S’il fallait résumer l’année économique 2025 en une seule phrase, ce serait celle-ci : le réel budgétaire a repris ses droits sur la rhétorique politique. Tout au long de l’année, nos éditoriaux n’ont cessé de rappeler une évidence impopulaire mais incontournable : une économie ne se redresse ni par incantation ni par promesse électorale, mais par des arbitrages souvent douloureux.

Dès janvier, le ton était donné. Dans L’addition arrive toujours (6 janvier 2025), nous écrivions : «Les déséquilibres accumulés finissent toujours par produire une facture. La seule inconnue, c’est qui la paiera, quand et à quel prix social.»
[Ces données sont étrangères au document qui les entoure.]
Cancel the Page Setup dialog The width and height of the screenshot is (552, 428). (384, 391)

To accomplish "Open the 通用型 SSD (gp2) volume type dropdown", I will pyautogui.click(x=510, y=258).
Cette intuition a traversé toute l’année. À l’approche du Budget, nous avons insisté sur l’étroitesse des marges de manœuvre. Dans Deux stratégies, un seul cap (9 avril 2025), l’économie mauricienne était décrite comme prise dans une tension structurelle : «Le Budget devra incarner un pacte de rigueur et d’anticipation, sous peine de perdre à la fois la confiance des ménages et celle des marchés.»

Ce Budget ne pouvait pas être expansif sans être dangereux, ni austéritaire sans être socialement explosif. Toute l’année, cette contradiction a structuré l’action publique – et ses limites.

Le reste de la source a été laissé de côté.